--- BEGIN SOURCE ---
Advanced Scientific Programming in Python [advanced_python:exercises2]

Exercise E0 [warmup]

Execute the two following implementations of rm_change. Which one is faster? Why is there a difference?

from time import time

def rm_change(change):
    if change in COMMITS:
        COMMITS.remove(change)

COMMITS = range(10**7)
t = time()
rm_change(10**7); rm_change(10**7-1); rm_change(10**7-2)
print(time()-t)

def rm_change(change):
    try:
        COMMITS.remove(change)
    except ValueError:
        pass

COMMITS = range(10**7)
t = time()
rm_change(10**7); rm_change(10**7-1); rm_change(10**7-2)
print(time()-t)

The first version goes over the list twice: first time to check if the value is in the list, and second time to remove it. The second version goes over the list just once, and is faster. The difference is almost exactly 2×.

Exercise D1 (30 min)
--- END SOURCE ---
--- BEGIN RAW DATA ---
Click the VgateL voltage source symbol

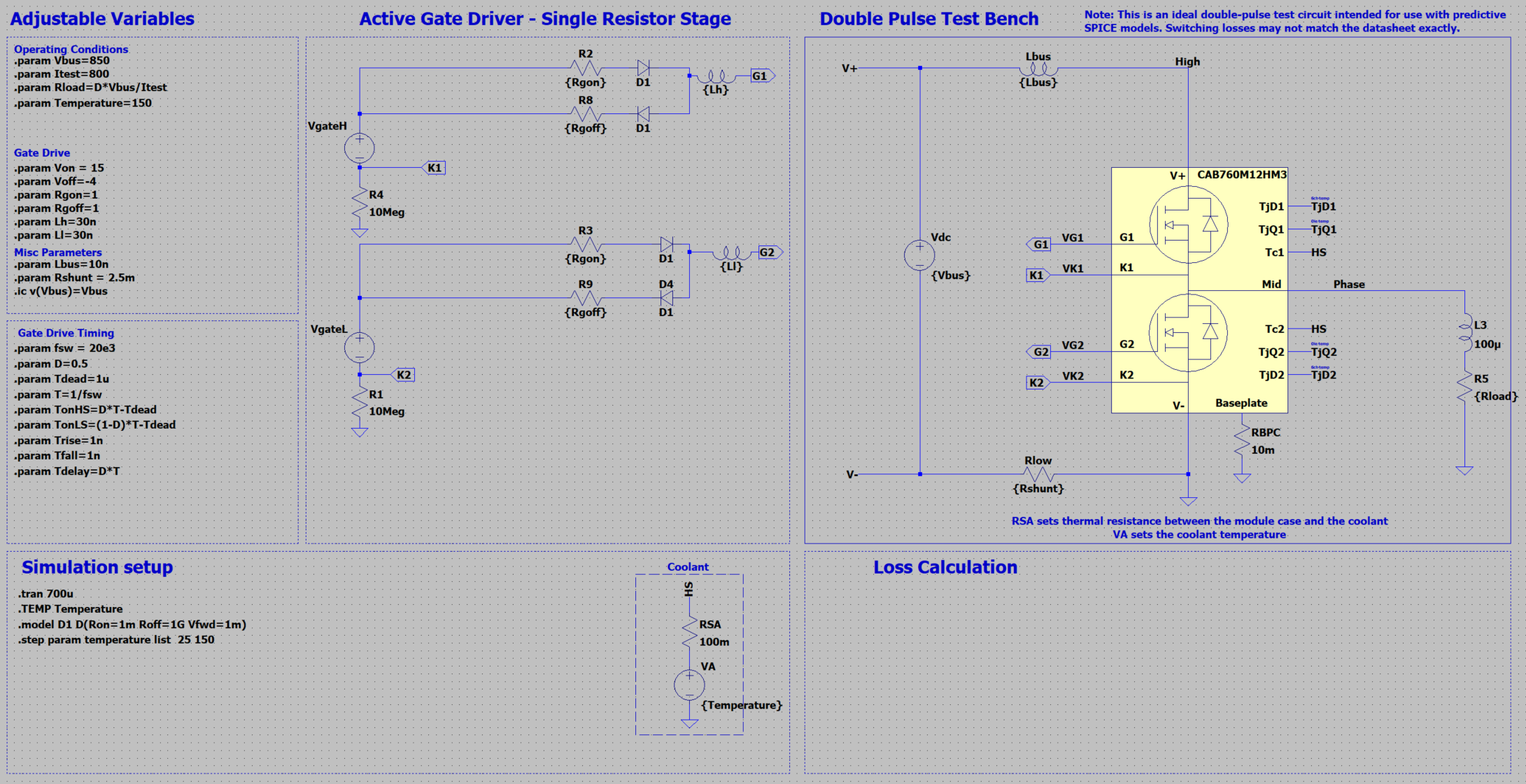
--- END RAW DATA ---
SHORT TASK 1>
From the Python exercises page, list every distinct function or method that the code calls, naming each only once.
SHORT TASK 2>
Write what comes next in the Python exercises page, continuing after its final line.

TASK RESPONSE 1>
time, rm_change, remove, range, print

TASK RESPONSE 2>
Write a decorator which wraps functions to log function arguments and the return value on each call. Provide support for both positional and named arguments (your wrapper function should take both *args and **kwargs and print them both):

>>> @logged
... def func(*args):
...     return 3 + len(args)
>>> func(4, 4, 4)
you called func(4, 4, 4)
it returned 6
6

Solution (class)

class logged(object):
    def __init__(self, func):
        self.func = func

    def __call__(self, *args, **kwargs):
        print('you called {.__name__}({}{}{})'.format(
             func,
             str(list(args))[1:-1], # cast to list is because tuple
                                    # of length one has an extra comma
             ', ' if kwargs else '',
             ', '.join('{}={}'.format(*pair) for pair in kwargs.items()),
             ))
        val = func(*args, **kwargs)
        
        print('it returned', val)
        return val

Solution (function)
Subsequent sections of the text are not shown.